Dunia prostitusi Kota Solo pada era 1960-an hingga 1970-an juga sempat ramai dengan istilah “dawet ayu” Pasar Legi. Istilah itu merujuk para penjual dawet ayu di kawasan Pasar Legi yang “nyambi dodolan” layanan kepada para lelaki hidung belang.
“Mereka para wanita penjual dawet ayu yang juga mau memberikan layanan kepada lelaki yang datang dengan imbalan uang. Memang tidak semua penjual dawet ayu yang seperti itu, tapi ada beberapa,” terang Heri.
Menurutnya, para penjual dawet ayu yang nyambi layanan tersebut berasal dari daerah sekitar Solo. Mereka merantau untuk memenuhi kebutuhan hidup. Dari sisi usia, para perempuan itu masih tergolong muda.
“Awalnya mungkin niat mereka sekedar berjualan dawet ayu. Tapi dalam perkembangannya mereka juga mau memberikan layanan untuk pria hidung belang. Motif ekonomi atau memenuhi kebutuhan hidup menjadi alasan mereka,” katanya.

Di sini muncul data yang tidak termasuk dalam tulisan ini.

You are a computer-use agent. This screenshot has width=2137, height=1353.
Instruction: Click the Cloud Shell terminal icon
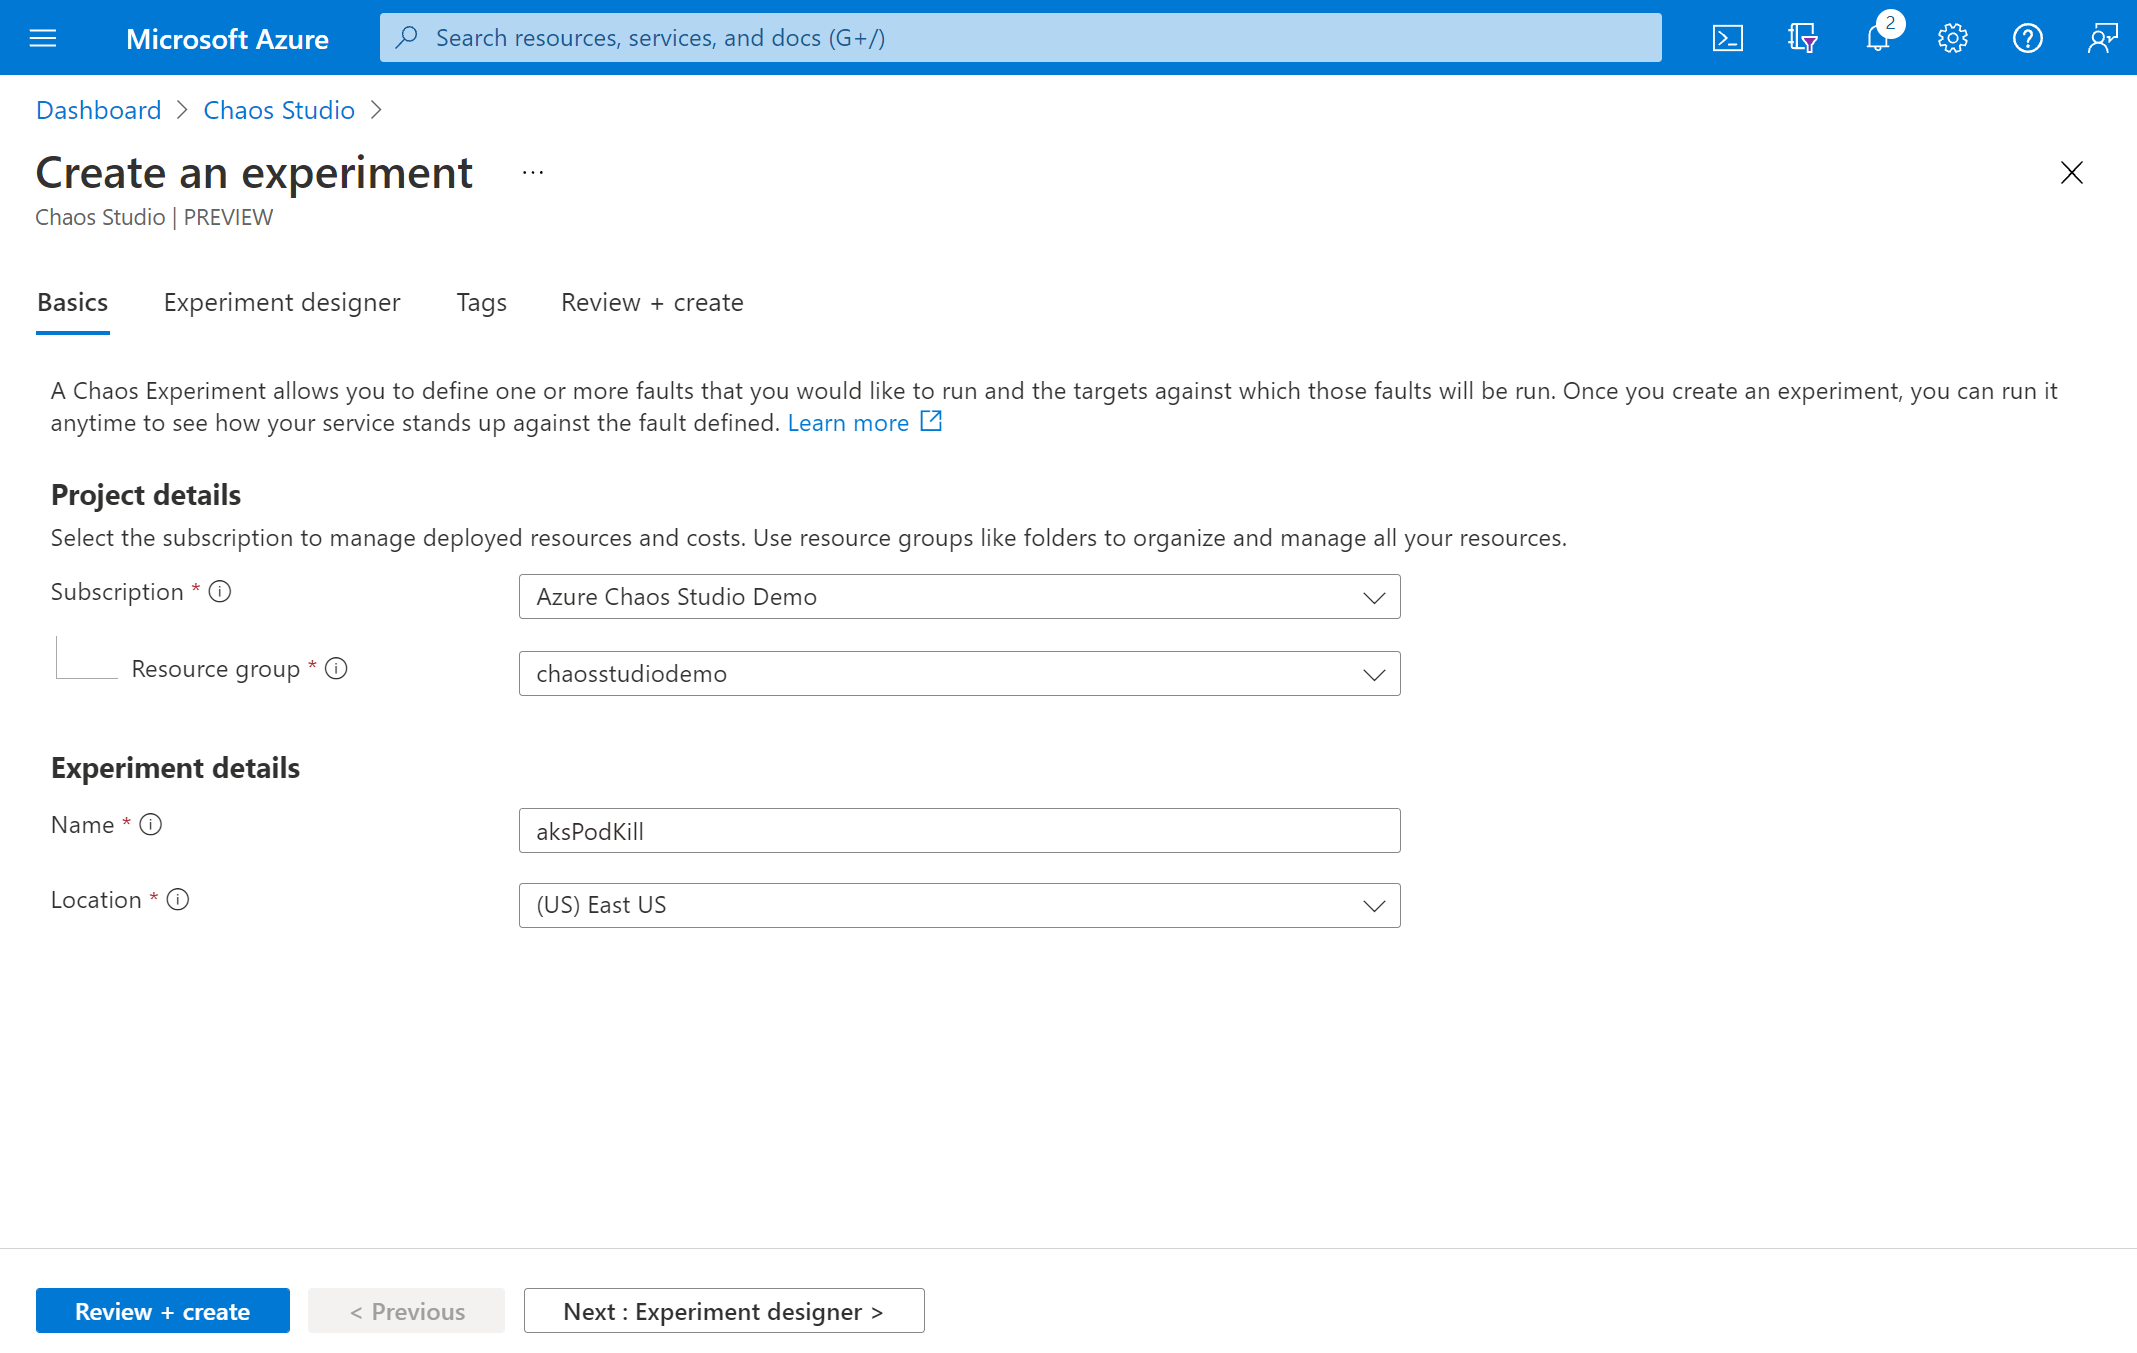tap(1727, 36)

Fenomena “dawet ayu” Pasar Legi yang identik dengan praktik prostitusi Kota Solo, menurut Heri, pernah diangkat dalam novel-novel sejarah. Berdasarkan kajian sejarah yang ia lakukan, praktik prostitusi Solo selalu berhasil menyesuaikan dengan zaman.
Zaman dulu layanan seperti itu dekat dengan pusat keramaian seperti pusat perdagangan dan simpul transportasi umum. Pernah terjadi juga layanan esek-esek dikemas dalam balutan salon atau tempat pijat khusus laki-laki.
“Tempat esek-esek biasanya di dekat pusat keramaian. Solo dulu ada Silir, ada juga prostitusi yang dekat dengan stasiun. Pasti berada di titik-titik keramaian, karena banyak orang hilir mudik, bagus untuk bisnis esek-esek,” paparnya.
Kini di era digital, praktik prostitusi pun ikut menyesuaikan sehingga memunculkan prostitusi online di mana jasa pemuas syahwat ditawarkan melalui media online seperti media sosial, website, hingga aplikasi pesan.